“Our main mission was to clear Marawi City at the soonest possible time. We were aware that there were more than 221,000 people living in the evacuation centers who wanted to return to the comfort of their own homes. The faster we liberate Marawi City, the sooner they can go home.” — Lt Gen Carlito Galvez Jr
Flexibility and Adaptability
A military leader has to mix and match different leadership styles in order to adapt to the changing and complex conditions on the ground. In this case, as it was unusual for the military to operate in an urban terrain, the situation called for the immediate adaptation of our capabilities, strategies, and timely innovations to confront this type of warfare.
Commanders would often visit the battlefield to personally assess the actual situation on the ground. A key trait also manifested in this scenario was the openness of our commanders to the insights and ideas from the field units visited. Commanders presented themselves with humility, open-mindedness, and were very receptive of other suggestions.
Being a consensus leader takes patience, good listening skills, effort, and the art of negotiating. A leader balances and harmonizes conflicting perspectives and fine-tunes them to suit the purpose. A leader sums them all up and leads the charge towards the objective of their mission.
Communication and Strong Influence
A good leader is also a good influencer and a good communicator with his/her subordinates. This was very evident in the Philippine Army. He/she puts a premium on the manner by which his/her orders are cascaded from the top all the way down to the lowest foot soldier. He/she makes sure that each directive is understood, the rationale behind the operation explained, the role of each participant delineated, and that an overall effort is necessary for achieving success.
As Army leaders, we also showed empathy with our troops. The frequent visits and boodle fights of our leaders with all the units involved in the operation boosted our troops’ morale. The treats and care packages that they brought with them as they visited the troops showed how much they cared. We patiently listened to their concerns and commiserated with their losses. Taking the time to be with them, while they were isolated from their families and loved ones, motivated all of us to make sacrifices.
Trust and Confidence
Good leaders inspire faith in their ability to lead while harmonizing their relationships with their subordinates. A lack of belief in one’s ability to do his/her job could prove harmful to the functioning of the unit and may consequently undermine accomplishment of the mission. Our military commanders did not hesitate to pass on leadership to those qualified in the chain of command to do so. Many of us felt empowered and rose to the challenge of the newly acquired leadership roles.
Moral strength and perseverance was not lacking in our Army leadership. Our leaders never showed fear despite the difficulties that they encountered. Many of them took to the frontlines like the late Cpt Sandoval who laid down his life in service of the country.
Unity and teamwork were always stressed by the leadership no matter how menial the tasks were. We never felt we were alone. JTF Marawi’s guidance always reached the lowest foot soldier. We forged strong partnerships and coordination with other AFP units, the PNP, and the PCG and most especially, with the Local Chief Executives (LCEs) and their communities. A mutual respect in a socio-cultural context was the key to collaboration and partnership with the affected community and the Filipino nation.

** Supplied material **
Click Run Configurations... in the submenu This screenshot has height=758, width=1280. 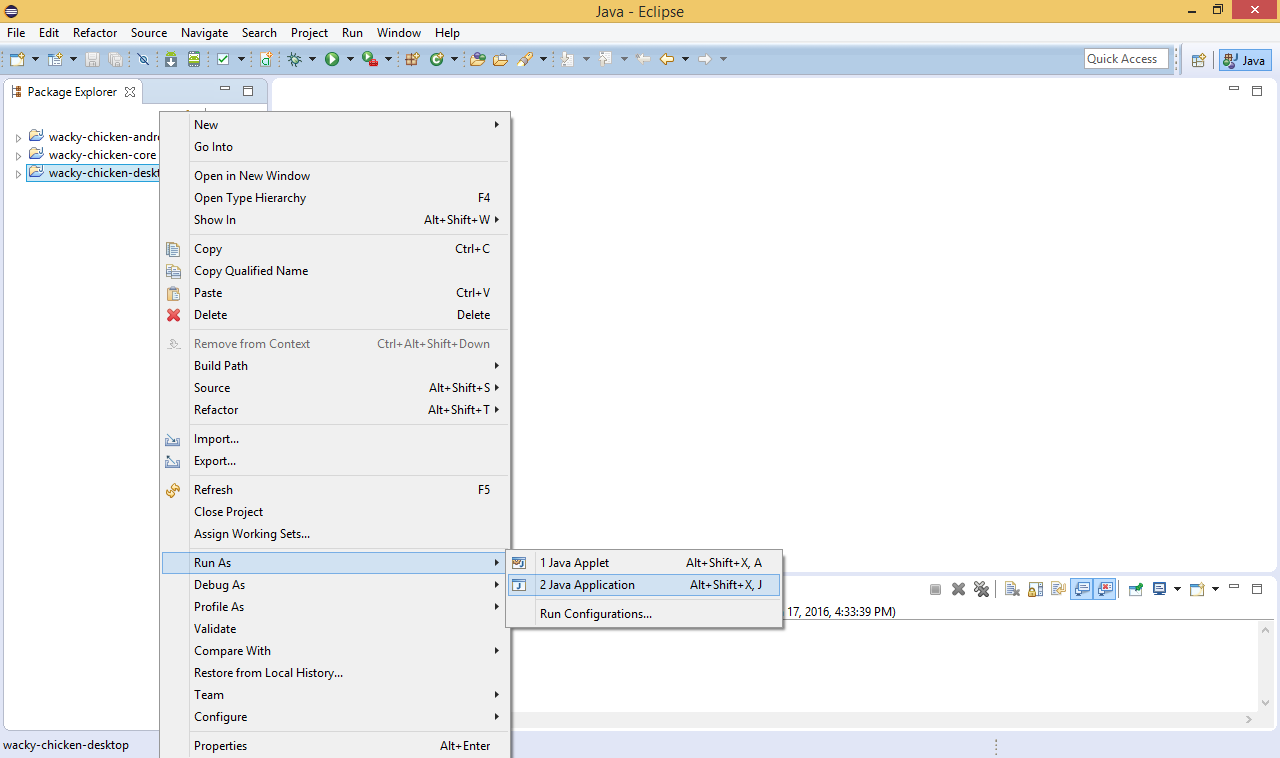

** Work task 1 **
Translate this sentence from the passage on Army leadership in Marawi into Spanish: "Commanders would often visit the battlefield to personally assess the actual situation on the ground."
** Work task 2 **
Please say whether each statement agrees with the passage on Army leadership in Marawi, answering yes or no and quoting the deciding words: (a) More than 221,000 people were living in evacuation centers. (b) The commanders were reluctant to pass on leadership to others in the chain of command. (c) The leaders showed fear when they met difficulties.

** Exercise response 1 **
Los comandantes visitaban a menudo el campo de batalla para evaluar personalmente la situación real sobre el terreno.

** Exercise response 2 **
(a) Yes: "there were more than 221,000 people living in the evacuation centers"
(b) No: "Our military commanders did not hesitate to pass on leadership to those qualified in the chain of command to do so."
(c) No: "Our leaders never showed fear despite the difficulties that they encountered."